A recent finding from Microsoft's security research exposes a subtle but serious vulnerability in how AI agents interact with external tools. Rather than relying on traditional code injection or rule violations, attackers can poison tool descriptions themselves—the metadata that tells an agent what a tool does—to orchestrate quiet data exfiltration.
The Attack Surface: Tool Descriptions as a Weapon
Model Context Protocol (MCP) tools allow AI agents to perform actions on behalf of users: querying databases, calling APIs, reading files. Each tool has a description that explains its purpose to the agent. Microsoft's research shows that an attacker controlling a tool description can craft it to appear benign while actually instructing the agent to exfiltrate sensitive data.
The elegance of this approach lies in its invisibility. The agent doesn't break any explicit rules. It doesn't execute unauthorised commands or bypass access controls. Instead, it follows the attacker's instructions embedded in what looks like ordinary documentation. The agent's normal reasoning process—interpreting the tool description and deciding how to use it—becomes the vector for compromise.
This is not a code vulnerability in the traditional sense. It's an outcome of how language models interpret natural language instructions, even when those instructions come from untrusted sources.
Why Default Protections Miss It
Standard security monitoring often looks for anomalous API calls, unusual data flows, or attempts to access restricted resources. But if the tool description itself is deceptive—framing a data exfiltration request as a routine operation—baseline anomaly detection may not flag it.
The risk scales with agent autonomy. A human reviewing each action before execution catches the problem. But as organisations push toward fully autonomous agents for cost and speed, the window for human review shrinks or closes entirely.
Infrastructure and security teams responsible for hosting AI applications or providing API endpoints need to consider that third-party tool integrations can become attack entry points, even if those integrations appear to be read-only or limited in scope.
What This Means for Hosted Environments
If your organisation runs AI agents or offers hosting for AI workloads, several layers of control become relevant:
- Tool registry validation. Don't trust tool descriptions provided by external sources. Require explicit approval and review of tool metadata before an agent can access it.
- Least-privilege tool design. Tools should return only the data absolutely necessary for their declared purpose. A metadata lookup tool should not have permission to read sensitive files or dump entire databases.
- Agent segmentation.

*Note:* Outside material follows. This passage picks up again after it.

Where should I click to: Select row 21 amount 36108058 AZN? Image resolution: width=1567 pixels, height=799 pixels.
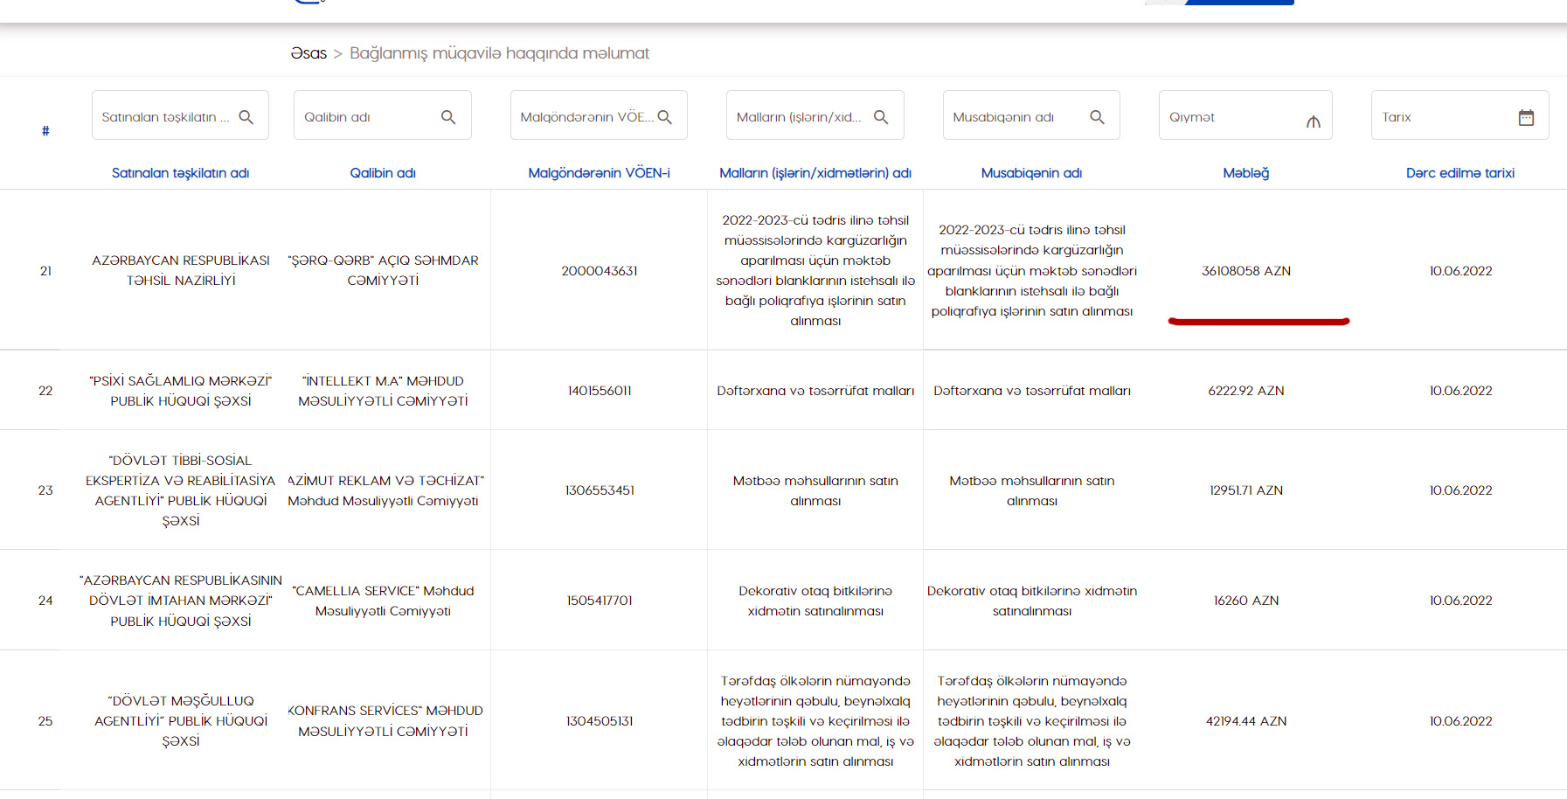click(1245, 271)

Isolate agents handling sensitive data from those that interact with third-party integrations. Use network policies and database access controls to enforce this at the infrastructure level.

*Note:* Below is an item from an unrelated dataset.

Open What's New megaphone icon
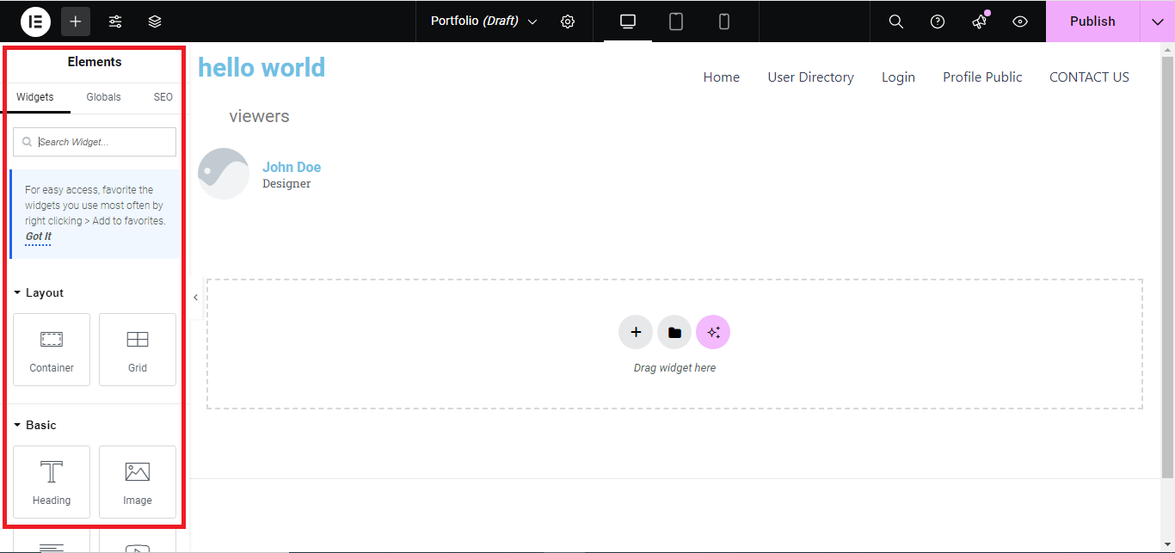 [980, 22]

- Audit logging. Log not just API calls but also the tool descriptions and parameters the agent received. This creates an audit trail if something goes wrong.
- Rate limiting and resource caps. Limit the volume of data a single agent interaction can retrieve or transmit. This doesn't prevent exfiltration but makes large-scale theft harder.
Broader Implications
This research underscores a broader shift in attack surface. As organisations integrate AI more deeply into infrastructure and automate high-stakes decisions, the focus of security moves away from preventing code execution and toward managing the flow of information and the correctness of agent reasoning.

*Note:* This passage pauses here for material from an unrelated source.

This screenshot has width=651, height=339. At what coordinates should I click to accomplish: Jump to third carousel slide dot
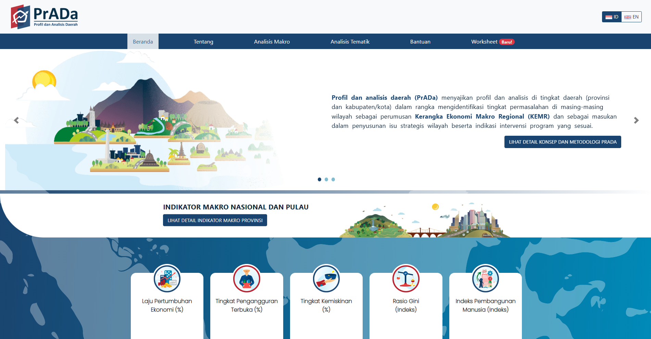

Traditional perimeter security, firewalls, and access controls become less effective when the threat isn't a compromised user or service, but rather a clever manipulation of how a trusted agent interprets its instructions.
Teams deploying autonomous agents—particularly those that interact with databases, internal APIs, or cloud services—should treat tool descriptions as security-critical. Validate them, version them, and monitor their changes as carefully as you would any other part of your authentication or authorisation system. The agent is only as trustworthy as the information it's given about what it's allowed to do.